この人はそういう人だ。たとえ今日死んだとて祭りには顔を出すだろう。



「ところでよぅ田村。お前、その頬の傷どうした。」


「あ、これはあれです。佐藤の嬢んとこの猫にやられまして。

 爪でも切ってやろうかと思ったら、シャーッて。」


「ははっ。

 なかなかハクの出る面構えになったじゃねぇか。」


「よしてくださいよ、自分は顔で売ってるんすから。

 これじゃあ女に引っかかれたみたいで、しばらく表でやれんですよ。」


「んま、あの猫2匹は雄だけどな。」


「え? 雄なんすか?」


「だからお前は引っかかれんだよ。」


 男が薄く笑った。



 男が縁日の通りを歩き、屋台の何人かのテキ屋衆が会釈するのを手を挙げて応える。いずれも男とは古い付き合いなのが見て取れる。その内の一人、「いかにも職人気質」といった風勢の爺さんが男を呼び止めた。


「おう、壇之浦の。」


「おう、じじい。まだ死んでなかったか。」


「坊主の死に顔を拝まんで死ねんわ!」


「ちょっ!」


 田村が爺さんに飛び出そうとするのを男が制し、言葉を続ける。



「じじい、今どき金魚とか生き物は売れんらしいぞ。」


「けっ。金魚なくして祭りとは言えんじゃろうが!」


「ははっ、確かにな。

 動かなくなったらこの電池を、って乾電池付けた方が売れるかもしれないけどな。」


「ばかな!」


 男は金魚売の老人のいぶかし気な表情に、優し気な表情で手を上げ応える。


「じゃあな、じじい。長生きしろよ!」


「坊主もな! 儂の知らんとこで命落とすなよ!」


「ああ、肝に銘じとくよ。」



 田村は正直なところ、死ぬだとか死なないという会話に嫌な汗が出る思いだった。もちろん先程の爺さんが若頭の命を狙うなどとは思ってはいない。だが今の状況下では心配しすぎることはないと思った。

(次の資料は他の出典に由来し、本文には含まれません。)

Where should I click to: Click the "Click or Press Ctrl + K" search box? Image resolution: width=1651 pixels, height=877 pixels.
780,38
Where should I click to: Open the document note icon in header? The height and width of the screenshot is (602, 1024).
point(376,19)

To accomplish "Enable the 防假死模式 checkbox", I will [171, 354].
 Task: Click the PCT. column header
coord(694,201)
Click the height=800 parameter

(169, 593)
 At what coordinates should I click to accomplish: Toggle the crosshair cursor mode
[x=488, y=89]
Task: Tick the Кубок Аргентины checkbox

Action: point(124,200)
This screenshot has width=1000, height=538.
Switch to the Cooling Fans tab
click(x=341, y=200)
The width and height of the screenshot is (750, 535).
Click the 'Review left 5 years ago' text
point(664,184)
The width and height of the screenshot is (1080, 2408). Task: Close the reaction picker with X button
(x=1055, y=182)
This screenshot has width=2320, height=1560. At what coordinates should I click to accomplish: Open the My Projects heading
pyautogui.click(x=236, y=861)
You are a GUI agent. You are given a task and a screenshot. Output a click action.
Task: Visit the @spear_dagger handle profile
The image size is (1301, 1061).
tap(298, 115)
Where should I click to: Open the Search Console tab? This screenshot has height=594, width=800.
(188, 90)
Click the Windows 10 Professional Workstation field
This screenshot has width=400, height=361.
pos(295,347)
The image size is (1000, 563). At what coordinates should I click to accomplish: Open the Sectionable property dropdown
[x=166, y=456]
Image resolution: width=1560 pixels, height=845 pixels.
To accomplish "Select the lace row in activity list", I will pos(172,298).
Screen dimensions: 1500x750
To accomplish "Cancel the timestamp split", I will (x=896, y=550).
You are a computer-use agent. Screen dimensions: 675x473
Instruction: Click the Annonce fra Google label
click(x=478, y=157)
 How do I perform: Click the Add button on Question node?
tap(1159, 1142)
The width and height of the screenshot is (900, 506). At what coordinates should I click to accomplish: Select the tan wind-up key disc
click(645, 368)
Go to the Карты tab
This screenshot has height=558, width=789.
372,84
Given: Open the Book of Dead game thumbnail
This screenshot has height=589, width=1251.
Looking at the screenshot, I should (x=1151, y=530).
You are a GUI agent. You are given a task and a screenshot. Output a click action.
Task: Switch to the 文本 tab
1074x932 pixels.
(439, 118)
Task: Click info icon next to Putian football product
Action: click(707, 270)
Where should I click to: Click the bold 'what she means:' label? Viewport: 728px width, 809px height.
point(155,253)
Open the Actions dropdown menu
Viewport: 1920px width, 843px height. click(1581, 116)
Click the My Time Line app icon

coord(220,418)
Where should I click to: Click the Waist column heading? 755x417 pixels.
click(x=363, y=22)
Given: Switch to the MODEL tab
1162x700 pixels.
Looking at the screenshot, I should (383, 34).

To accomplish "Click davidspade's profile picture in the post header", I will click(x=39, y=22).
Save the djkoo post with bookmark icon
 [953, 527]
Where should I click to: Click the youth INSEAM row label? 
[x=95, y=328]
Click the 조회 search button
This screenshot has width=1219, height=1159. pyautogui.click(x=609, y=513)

そんな田村の心情を察したかのように男がポツリと言葉を発する。


「心配するな、田村。んま、

 俺には魔女の加護があるしな。」


「魔女? ですか。」


「あぁ…」


 言いかけた男の視線が出店の一角に目が留まり、言葉が途切れた。

男の図太い怒声と、それに物怖じしない子供の声が聞こえる。そしてその周りにはにわかに野次馬の人だかりができ始めていた。


 (あーやっぱりだよー。俺の予感は当たるんだよなぁ。

 嫌な予感だけは必ず…)


 田村は現実から目をそらすように天を見上げた。今夜は珍しく星が良く見える夜空だった。